Task item -
Copy the data below verbatim, leaving no line out.

Dataset records -
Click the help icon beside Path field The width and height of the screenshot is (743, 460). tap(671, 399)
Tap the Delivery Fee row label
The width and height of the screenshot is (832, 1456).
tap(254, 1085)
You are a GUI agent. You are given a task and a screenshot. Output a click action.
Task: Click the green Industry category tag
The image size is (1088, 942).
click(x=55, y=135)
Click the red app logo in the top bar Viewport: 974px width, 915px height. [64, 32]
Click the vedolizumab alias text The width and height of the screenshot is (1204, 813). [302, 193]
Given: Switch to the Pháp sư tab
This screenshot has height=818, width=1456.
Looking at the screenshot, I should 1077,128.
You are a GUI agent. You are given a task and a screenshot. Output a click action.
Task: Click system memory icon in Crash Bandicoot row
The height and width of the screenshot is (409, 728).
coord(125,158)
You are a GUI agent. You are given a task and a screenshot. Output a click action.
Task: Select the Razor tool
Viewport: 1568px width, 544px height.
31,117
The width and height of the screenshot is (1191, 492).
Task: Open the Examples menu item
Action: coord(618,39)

Answer box -
Click the help icon beside Path field The width and height of the screenshot is (743, 460). tap(671, 399)
Tap the Delivery Fee row label
The width and height of the screenshot is (832, 1456).
tap(254, 1085)
You are a GUI agent. You are given a task and a screenshot. Output a click action.
Task: Click the green Industry category tag
The image size is (1088, 942).
click(x=55, y=135)
Click the red app logo in the top bar Viewport: 974px width, 915px height. [64, 32]
Click the vedolizumab alias text The width and height of the screenshot is (1204, 813). [302, 193]
Given: Switch to the Pháp sư tab
This screenshot has height=818, width=1456.
Looking at the screenshot, I should 1077,128.
You are a GUI agent. You are given a task and a screenshot. Output a click action.
Task: Click system memory icon in Crash Bandicoot row
The height and width of the screenshot is (409, 728).
coord(125,158)
You are a GUI agent. You are given a task and a screenshot. Output a click action.
Task: Select the Razor tool
Viewport: 1568px width, 544px height.
31,117
The width and height of the screenshot is (1191, 492).
Task: Open the Examples menu item
Action: coord(618,39)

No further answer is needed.